Page 45
“Oh, Keefer, I’m sorry.”
“I’m gonna go.”
“Should I go with you?”
He thought a moment, and then he nodded.
“Sure, that’d be great.”
Mother darling wanted me home, of course. She might have already checked to see if I had listened to her, but that didn’t matter to me now. None of that mattered to me, and maybe, it never had.
Besides, I thought as we charged down the stairs and to the truck, I’m sure Kathy Ann is watching and could tell Mother darling everything anyway.
After we parked at the hospital, we went to an information desk and found out where Keefer’s mother was located. It turned out she was still in what they called an intensive care unit. Only the immediate family could go in, and only for a little while. I waited outside. I was very nervous because we didn’t know if his father was in there already, and what sort of a scene he would make as soon as he set eyes on Keefer.
Fortunately, he wasn’t. Keefer came out after ten minutes.
“She’s still alive,” he said, “but she’s lost so much blood, she’s in a coma. All the nurse would say is, ‘We’ll see.’ ”
He sat, and I held his hand.
“She looked so small in there. It was like she had shrunk or somethin‘ from losin’ all that blood. I tried talkin‘ to her, but her eyelids didn’t even twitch. It was like talkin’ to a corpse.”
“Oh, don’t say that, Keefer. She can get better.”
He nodded and looked around.
“I wonder where the hell he is. It doesn’t surprise me that he’s not here.”
“What do you want to do?”
“In an hour I can go back in again. You mind waitin‘?”
“No, of course not,” I said.
He leaned back against the sofa.
“You want a soda or somethin‘?”
“No, I’m fine,” I said. He nodded and closed his eyes.
I couldn’t help wondering how I would feel if that was Mother darling in there instead of Keefer’s mother. Would I be worrying about her or about myself? She was all I had now, all the family jn the world to me. Most of my life, she did her best to pretend I wasn’t there. Sometimes I thought that was what bothered her the most when Grandpa complained about me: he reminded her I was her daughter and her responsibility.
I supposed I had never made things easier for her. Not only didn’t I think I should, but I resented her placing herself at the top of the list of who was important and what was important. Her career was the end-all. If it meant sacrificing my advantages, my time, my opportunities, that was all right. The excuse was always that she was doing it for both of us. All I could think was, if she ever did make it in the music business, I would fall even further down the list until I did what she wanted: disappeared.
And yet, imagining her in there like Keefer’s mother with Death standing at the foot of her bed looking covetously at her thin grip on life, I couldn’t help feeling sorry for her and sad. The few good times we had together returned to memory. I recalled once when she had sung successfully at a county fair and she had me dressed in a cowgirl outfit. She brought me on the stage with her and I sang a chorus. Everyone thought it was cute and she hugged me. Afterward, we had a good time on the rides. We ate cotton candy and had hot dogs and she won a stuffed puppy on the wheel of fortune game.
I left that back at the farm.
It was part of a dream now, something unreal.
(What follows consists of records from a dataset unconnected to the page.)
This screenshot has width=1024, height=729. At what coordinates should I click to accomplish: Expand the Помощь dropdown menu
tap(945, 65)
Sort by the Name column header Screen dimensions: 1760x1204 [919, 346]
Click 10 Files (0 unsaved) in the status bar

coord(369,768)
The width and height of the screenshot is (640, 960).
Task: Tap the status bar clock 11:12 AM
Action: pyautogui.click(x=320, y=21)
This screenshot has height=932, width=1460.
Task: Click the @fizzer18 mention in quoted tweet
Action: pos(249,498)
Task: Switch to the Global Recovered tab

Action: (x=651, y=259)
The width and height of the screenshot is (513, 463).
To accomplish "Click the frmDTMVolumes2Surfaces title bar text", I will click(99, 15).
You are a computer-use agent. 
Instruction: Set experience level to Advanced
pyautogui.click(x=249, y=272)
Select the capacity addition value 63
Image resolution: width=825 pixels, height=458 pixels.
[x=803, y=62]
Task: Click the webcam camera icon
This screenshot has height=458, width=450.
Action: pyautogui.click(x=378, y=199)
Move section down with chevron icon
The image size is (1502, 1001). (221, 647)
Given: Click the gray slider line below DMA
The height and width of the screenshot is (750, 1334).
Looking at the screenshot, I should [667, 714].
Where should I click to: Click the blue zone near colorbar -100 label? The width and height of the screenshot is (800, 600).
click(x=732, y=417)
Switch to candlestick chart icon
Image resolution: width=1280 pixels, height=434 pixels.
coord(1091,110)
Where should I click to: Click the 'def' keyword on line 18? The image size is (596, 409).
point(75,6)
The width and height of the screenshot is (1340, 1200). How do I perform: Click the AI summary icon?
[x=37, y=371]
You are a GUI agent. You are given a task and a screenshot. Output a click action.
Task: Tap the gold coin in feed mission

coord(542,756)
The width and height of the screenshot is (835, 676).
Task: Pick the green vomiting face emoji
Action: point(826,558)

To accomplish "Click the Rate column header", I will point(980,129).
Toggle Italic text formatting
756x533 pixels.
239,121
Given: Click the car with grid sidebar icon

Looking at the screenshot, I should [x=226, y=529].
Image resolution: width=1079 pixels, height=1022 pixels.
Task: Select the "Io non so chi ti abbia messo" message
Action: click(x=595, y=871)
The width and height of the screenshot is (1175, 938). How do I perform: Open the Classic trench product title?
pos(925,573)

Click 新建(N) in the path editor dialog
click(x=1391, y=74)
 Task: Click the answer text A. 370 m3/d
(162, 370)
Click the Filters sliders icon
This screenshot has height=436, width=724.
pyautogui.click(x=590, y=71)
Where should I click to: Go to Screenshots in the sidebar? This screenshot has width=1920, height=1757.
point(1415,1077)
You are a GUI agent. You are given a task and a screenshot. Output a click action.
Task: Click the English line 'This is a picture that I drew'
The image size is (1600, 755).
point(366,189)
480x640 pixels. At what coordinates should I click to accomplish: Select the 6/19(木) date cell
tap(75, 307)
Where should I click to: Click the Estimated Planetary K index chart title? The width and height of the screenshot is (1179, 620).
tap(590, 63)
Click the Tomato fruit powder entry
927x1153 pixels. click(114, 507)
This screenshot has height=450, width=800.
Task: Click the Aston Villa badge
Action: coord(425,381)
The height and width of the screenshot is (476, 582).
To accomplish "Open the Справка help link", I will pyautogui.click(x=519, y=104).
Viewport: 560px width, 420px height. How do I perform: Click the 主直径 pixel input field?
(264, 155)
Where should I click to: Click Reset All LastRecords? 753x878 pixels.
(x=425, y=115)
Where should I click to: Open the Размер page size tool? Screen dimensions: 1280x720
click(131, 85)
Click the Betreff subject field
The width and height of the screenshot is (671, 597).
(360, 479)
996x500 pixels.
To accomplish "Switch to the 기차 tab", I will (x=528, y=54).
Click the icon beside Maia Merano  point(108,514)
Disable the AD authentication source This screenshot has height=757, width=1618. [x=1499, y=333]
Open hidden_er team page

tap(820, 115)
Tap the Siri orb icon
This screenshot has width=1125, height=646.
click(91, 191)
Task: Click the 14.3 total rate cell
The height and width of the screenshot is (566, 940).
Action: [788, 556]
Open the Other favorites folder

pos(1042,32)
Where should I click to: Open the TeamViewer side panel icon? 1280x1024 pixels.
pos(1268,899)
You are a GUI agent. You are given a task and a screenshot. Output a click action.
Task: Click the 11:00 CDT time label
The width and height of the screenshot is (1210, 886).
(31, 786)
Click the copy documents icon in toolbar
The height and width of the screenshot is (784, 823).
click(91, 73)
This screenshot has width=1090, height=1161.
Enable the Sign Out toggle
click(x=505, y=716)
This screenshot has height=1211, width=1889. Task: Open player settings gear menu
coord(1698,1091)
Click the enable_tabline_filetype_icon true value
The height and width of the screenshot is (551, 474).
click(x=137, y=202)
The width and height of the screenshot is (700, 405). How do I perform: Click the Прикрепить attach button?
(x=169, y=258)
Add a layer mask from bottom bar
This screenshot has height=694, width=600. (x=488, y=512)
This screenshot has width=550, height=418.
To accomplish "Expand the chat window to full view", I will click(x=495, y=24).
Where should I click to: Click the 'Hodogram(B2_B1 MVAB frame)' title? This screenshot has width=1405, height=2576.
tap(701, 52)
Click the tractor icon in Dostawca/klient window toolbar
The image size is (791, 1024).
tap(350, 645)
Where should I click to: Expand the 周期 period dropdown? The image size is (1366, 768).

“You got a helluva nerve bein‘ here,” I heard, and opened my eyes to see a stocky, six-foot-three-inch man with the shoulders and arms of a logger standing before us. His black hair looked like it was in revolt, the untrimmed strands going every which way, some stuck on his sweaty forehead and looking like streaks of ink. He had big facial features, but I could see Keefer’s jaw and eyes.
He wore a faded plaid shirt, the sleeves rolled over his thick forearms, back to his elbows, and a pair of greasy, stained jeans and black shoe boots.
“You’re the reason she’s in there,” he said, pointing his thick forefinger down at Keefer. The rest of his hand was clutched in a fist, making it look like a pistol.
I looked at Keefer. He didn’t move, but he didn’t flinch or look frightened either.